You are probably at least 2 years away from being able to use that wood in a project and maybe a lot more. I use a lot of western birch because it's the only locally available hardwood and all the old timers told me to cure it 5 years before I tried to use it.


----------



## Herb Stoops (Aug 28, 2012)

That is interesting chuck. Wonder how the Bowl turners turn green and don't get splitting.

Herb


----------



## DesertRatTom (Jul 3, 2012)

I understand that it helps to paint or wax coat the ends of your cut lumber so they don't dry out faster than the center. That uneven drying would drive splitting. Rockler had a green commercial product for that purpose, but Stick suggests simple paraffin, but be careful melting it because it is volatile.


----------



## Cherryville Chuck (Sep 28, 2010)

If you look at the ends of any lumber for sale retail, and most of the commercial quantities too, the ends will have been painted and you are correct about the reason. It is to slow the drying so that it dries more evenly. Lee Valley used to sell an end treatment made from Poly Ethylene Glycol, PEG, that looked like parafin. One of my uncles says regular antifreeze will work too. Thick paint will work. 

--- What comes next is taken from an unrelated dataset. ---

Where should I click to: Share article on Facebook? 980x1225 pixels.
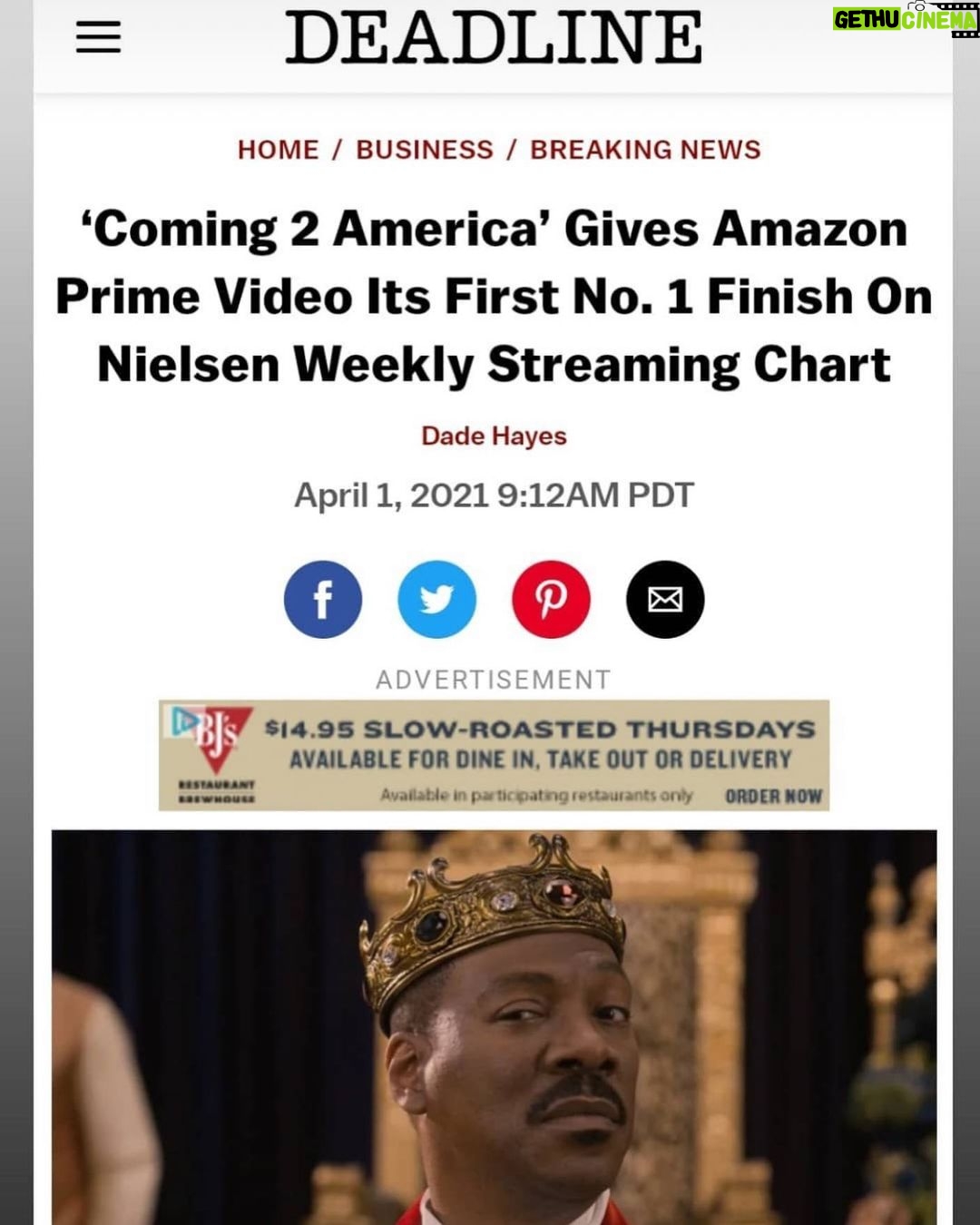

Wood is like a bundle of tubes that run lengthways up the tree, the reason long grain is much stronger than cross grain. The moisture in the wood doesn't travel cross grain easily but it travels very easily lengthways so the idea is to plug off the ends of the tubes to allow the moisture to dry more slowly. Rapid drying is pretty much guaranteed to cause cupping, warping, twist, and splitting.

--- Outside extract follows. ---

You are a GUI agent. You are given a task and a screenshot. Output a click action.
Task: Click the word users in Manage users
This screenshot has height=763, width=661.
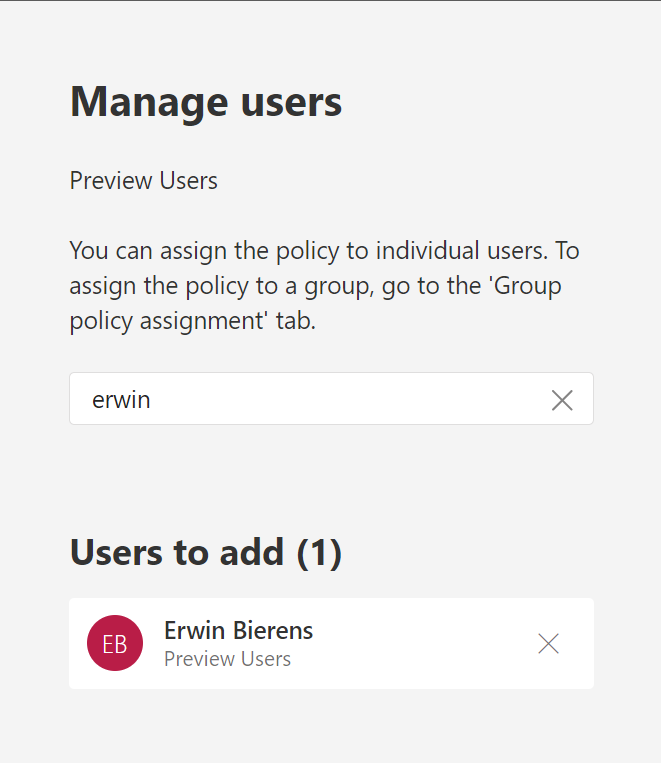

I'm not 100% sure how turning works, maybe Bernie or one of the other turners will comment. I think it has to do with relieving stress before it can dry. I do recall one of the turners, maybe Bernie, saying once that he was partway through a bowl and he got company over and didn't finish it and when he got back it had split.


----------



## Pigpopper (Sep 20, 2009)

The tree was stored out in the weather but not on the ground. An unusually wet summer in TX did not help but we are thankful for the rain. I had placed some logs underneath it to keep it off the ground. 
The splits and cracks actually add character to the project so I am not worried about the look. I will try to post some photos when I can.

Thanks for the replies.


----------



## OPG3 (Jan 9, 2011)

PERSONALLY, I consider standing dead trees very close to worthless for lumber or firewood, but they do have considerable value as ecological niches for birds and other wildlife. It just so happens that a fellow that worked for me in sales of my concrete forms brought his dad over to see my reptile collection (they were from Michigan). 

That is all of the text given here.